El segador (il mietitore) incarna il sogno di una Spagna che lotta accanitamente per la libertà e per un avvenire che sia fatto di pane (il grano mietuto), ma anche di rose: l'arte, la cultura, la bellezza a disposizione del popolo (la stella). L'opera si richiama anche direttamente all'indipendentismo catalano perché Els segadors (I mietitori) è anche il titolo dell'inno nazionale catalano che riprende un antico canto popolare nato in occasione della grande rivolta antispagnola dei contadini catalani del 1622.

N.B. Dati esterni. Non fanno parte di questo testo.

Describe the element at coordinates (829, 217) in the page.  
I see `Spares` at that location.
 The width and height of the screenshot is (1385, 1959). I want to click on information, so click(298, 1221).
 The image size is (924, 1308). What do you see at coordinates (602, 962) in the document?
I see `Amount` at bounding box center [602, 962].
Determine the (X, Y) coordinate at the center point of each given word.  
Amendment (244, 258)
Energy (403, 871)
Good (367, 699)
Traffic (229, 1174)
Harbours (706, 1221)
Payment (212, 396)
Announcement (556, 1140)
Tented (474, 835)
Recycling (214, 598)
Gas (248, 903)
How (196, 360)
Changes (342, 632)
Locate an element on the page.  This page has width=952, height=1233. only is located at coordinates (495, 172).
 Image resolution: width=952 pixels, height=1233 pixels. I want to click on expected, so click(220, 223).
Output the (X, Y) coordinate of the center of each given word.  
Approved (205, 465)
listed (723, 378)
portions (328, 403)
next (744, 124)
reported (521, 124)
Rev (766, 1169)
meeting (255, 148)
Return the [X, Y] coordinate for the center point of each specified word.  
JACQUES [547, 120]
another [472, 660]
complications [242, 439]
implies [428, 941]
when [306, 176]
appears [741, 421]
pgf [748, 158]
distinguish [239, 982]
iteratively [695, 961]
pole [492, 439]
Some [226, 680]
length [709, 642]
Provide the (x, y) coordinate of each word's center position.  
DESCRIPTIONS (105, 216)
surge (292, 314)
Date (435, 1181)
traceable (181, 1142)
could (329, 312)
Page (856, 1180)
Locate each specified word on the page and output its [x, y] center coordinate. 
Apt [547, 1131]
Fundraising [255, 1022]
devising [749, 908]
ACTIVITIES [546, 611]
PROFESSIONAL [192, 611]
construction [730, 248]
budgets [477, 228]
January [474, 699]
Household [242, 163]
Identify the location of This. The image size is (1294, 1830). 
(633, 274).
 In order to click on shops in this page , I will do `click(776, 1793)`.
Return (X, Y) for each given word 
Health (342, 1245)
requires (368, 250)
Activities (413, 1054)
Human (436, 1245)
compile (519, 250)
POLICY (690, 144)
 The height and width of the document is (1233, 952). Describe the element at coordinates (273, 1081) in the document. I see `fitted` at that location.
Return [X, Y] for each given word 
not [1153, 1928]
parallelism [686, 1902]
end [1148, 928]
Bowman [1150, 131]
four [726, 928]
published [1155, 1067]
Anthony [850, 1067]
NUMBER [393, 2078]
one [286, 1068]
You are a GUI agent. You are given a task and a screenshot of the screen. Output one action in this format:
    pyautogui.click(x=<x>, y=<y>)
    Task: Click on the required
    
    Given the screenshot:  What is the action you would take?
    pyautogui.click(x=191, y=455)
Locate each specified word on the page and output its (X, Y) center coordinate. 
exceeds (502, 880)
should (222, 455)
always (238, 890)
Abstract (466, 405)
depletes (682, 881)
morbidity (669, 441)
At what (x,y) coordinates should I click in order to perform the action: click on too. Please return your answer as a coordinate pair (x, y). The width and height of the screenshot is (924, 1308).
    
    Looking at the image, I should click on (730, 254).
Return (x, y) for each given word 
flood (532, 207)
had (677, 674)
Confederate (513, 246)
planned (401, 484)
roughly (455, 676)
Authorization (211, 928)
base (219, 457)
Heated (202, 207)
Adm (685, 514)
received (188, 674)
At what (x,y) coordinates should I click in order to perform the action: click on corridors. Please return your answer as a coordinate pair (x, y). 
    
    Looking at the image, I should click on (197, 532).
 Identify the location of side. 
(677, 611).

Diversa l'impostazione di Picasso. Guernica, che dipingerà in pochissimi giorni (l'inaugurazione del padiglione sarà il 25 maggio), vuole essere un grido di denuncia della guerra, una luce che si accende e rivela la brutalità e l'orrore dell'aggressione fascista alla democrazia spagnola. Picasso pensa l'opera, che prende una intera parete del piano terra del padiglione, come una sorta di sacra rappresentazione, strutturata secondo i canoni dell'arte sacra medievale, come un polittico composto di tre fasce verticali, due laterali più strette, simmetriche, contenenti a sinistra il toro ( simbolo di violenza e bestialità) e a destra un uomo in una casa in fiamme che tende le mani al cielo rappresentato in un urlo senza voce. Le due parti estreme fanno da quinta a quella centrale, più larga, ove è ammassato il maggior numero di personaggi, qui la composizione si organizza su una struttura “a frontone” ispirato ai templi greci che converge verso la lampada a esplicitare lo scopo dell'opera: fare luce sull'orrore.


All’estrema sinistra una madre lancia al cielo il suo grido straziante mentre stringe fra le mani il cadavere del figlio. Picasso lo definirà un riferimento esplicito alla pietà di Michelangelo. Al vertice un cavallo ferito, simbolo del popolo spagnolo, nitrisce dolorosamente protendendo verso l’alto una lingua aguzza come una scheggia di vetro. Sopra di lui una lampada che illumina la scena e rende evidente ciò che sta accadendo. Da una finestra una figura femminile sporge una lampada. E' un omaggio e una dedica a Dora Maar che per prima ha aperto gli occhi del pittore sull'orrore di Guernica e ad insistere perché si prendesse posizione.

Ovunque morte e distruzione, sottolineate da un disegno duro e quasi tagliente. All’angolo inferiore destro una donna in ginocchio tende le braccia al cielo. Al suolo, tra le macerie, si assiste all’orrore dei cadaveri straziati.

Esattamente al centro del dipinto una mano serra ancora una spada spezzata, da cui germoglia un fiore: è l'unico segno di speranza, ma da il senso profondo dell'opera. Occorre far luce sull'orrore, squarciare le tenebre che coprono la violenza e la vogliono rendere invisibile e impunita. Solo così può risorgere dalle rovine e dalla morte il fiore della libertà e della pace. Questo è il compito dell'artista: fare luce, rappresentare l'indicibile, lasciare aperta una via alla speranza.

“Io – affermerà anni più tardi Picasso - non ho mai considerato la pittura come un’arte di puro piacere, di distrazione. Io ho voluto con il disegno e col colore, dato che sono le mie armi, penetrare sempre più nella coscienza degli uomini e del mondo, affinché questa coscienza ci liberi ogni giorno di più”.